Motivation
This syntax file differs from Jean-Marc Vanel’s syntax file in that it doesn’t use the XML syntax as a base. I find the XML highlighting distracting when programming; Since you’re only working with snippets of XML at a time, I don’t think the XML highlighting helps. Instead, the code structure is highlighted. It’s easy to spot variable references inside XML literals this way, for example.
Background
The syntax file has been used while working on a 2000+ lines project with numerous modules where I found that the xquery syntax that currently comes with VIM didn’t work. This syntax file is by no means complete, but I think that it’s good enough to release.

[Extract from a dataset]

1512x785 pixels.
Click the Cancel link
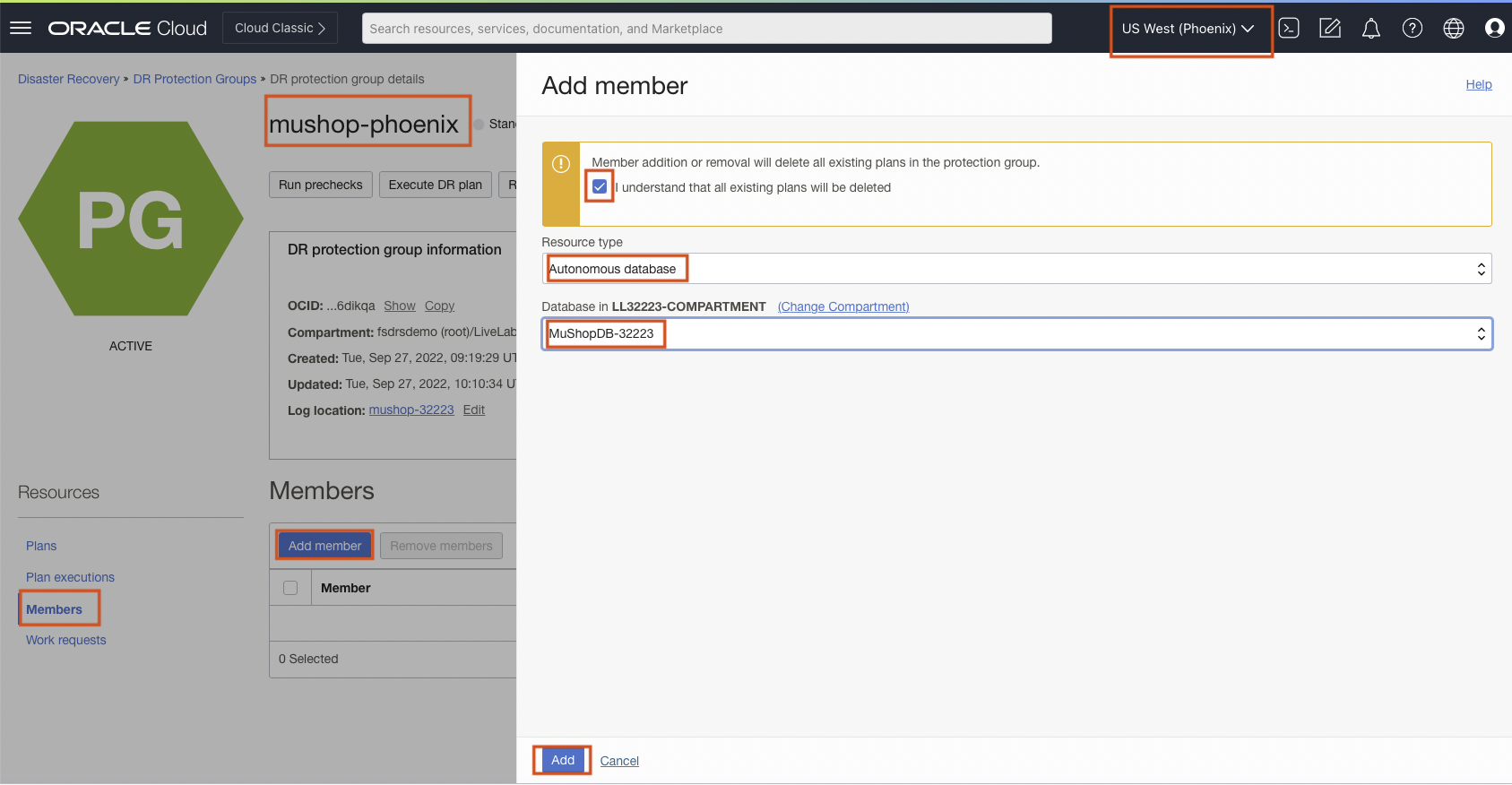tap(619, 761)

I try to stay close to the way VIM does C syntax highlighting. That makes me
most comfortable with working with large XQuery files. For variable names I use
the \k
character class for keywords, which may not correspond to the XQuery
specification but in practice this will be what most people will want to use.

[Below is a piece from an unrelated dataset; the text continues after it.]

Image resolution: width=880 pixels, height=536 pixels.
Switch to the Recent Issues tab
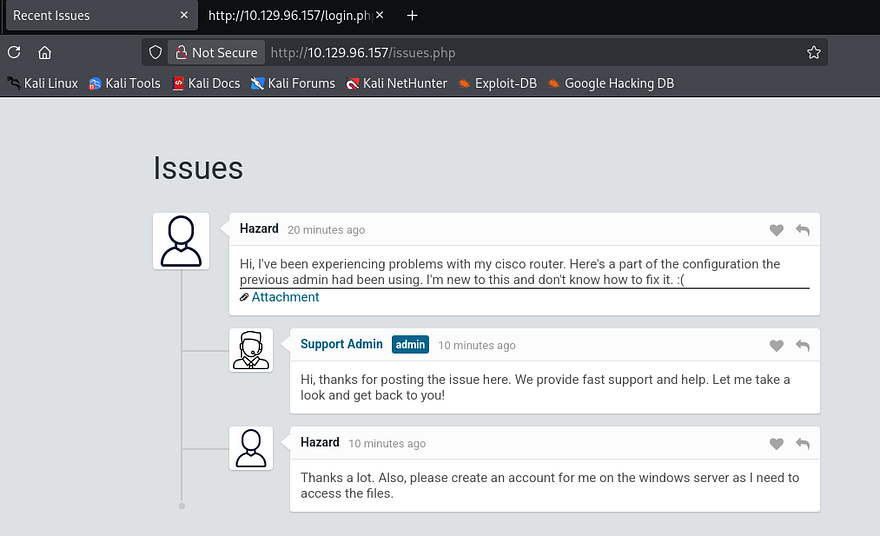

Standard library functions, such as those from XPath, like fn:document-uri
,
are not marked as keyword, instead they’re treated as any other function.
-- Jeroen
See the XQuery grammar specification at Appendix A XQuery Grammar
XQuery uses NCNames for most keywords, and as it happens that sometimes even
includes dots. Which is totally weird for people coming from other programming
languages. This syntax file uses standard \k
with minus and dot, -.
.
XQuery comments are balanced, so (: (: :)

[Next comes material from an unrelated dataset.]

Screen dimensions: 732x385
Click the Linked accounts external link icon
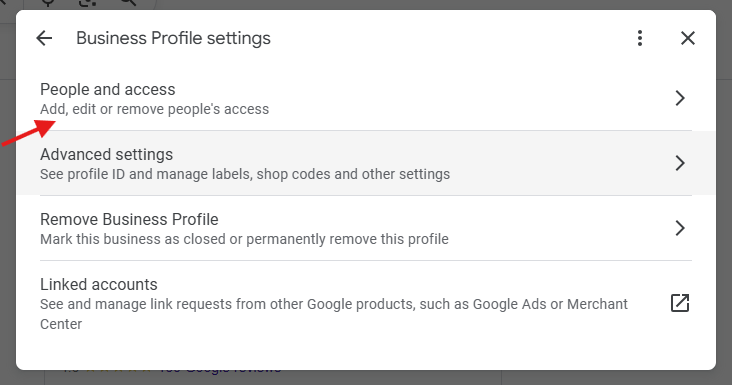click(680, 303)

leaves a comment open; At least,
this is how it works in Mark Logic 4. XML Comments are supported like any
other literal piece of XML. So yes, these are part of the output and shouldn’t
be used to document your code.
The start tag is also used for end tags in Processing Instructions and CDATA sections.
- Function names should be marked as xqyFunction
- xs:string is currently marked as a "type", but that needs a more generic solution that also works for sequences and matchers like schema-element()
- Operators such as <>+- should be marked as keywords
- Conditionals such as if/then and typeswitch can benefit from using a nextgroup
- {} could be marked as a fold, but my short experiments with it gave problems in balancing the brackets when trying the fold.
- Specify all declare variations and make sure that these only work in the prolog and not in blocks.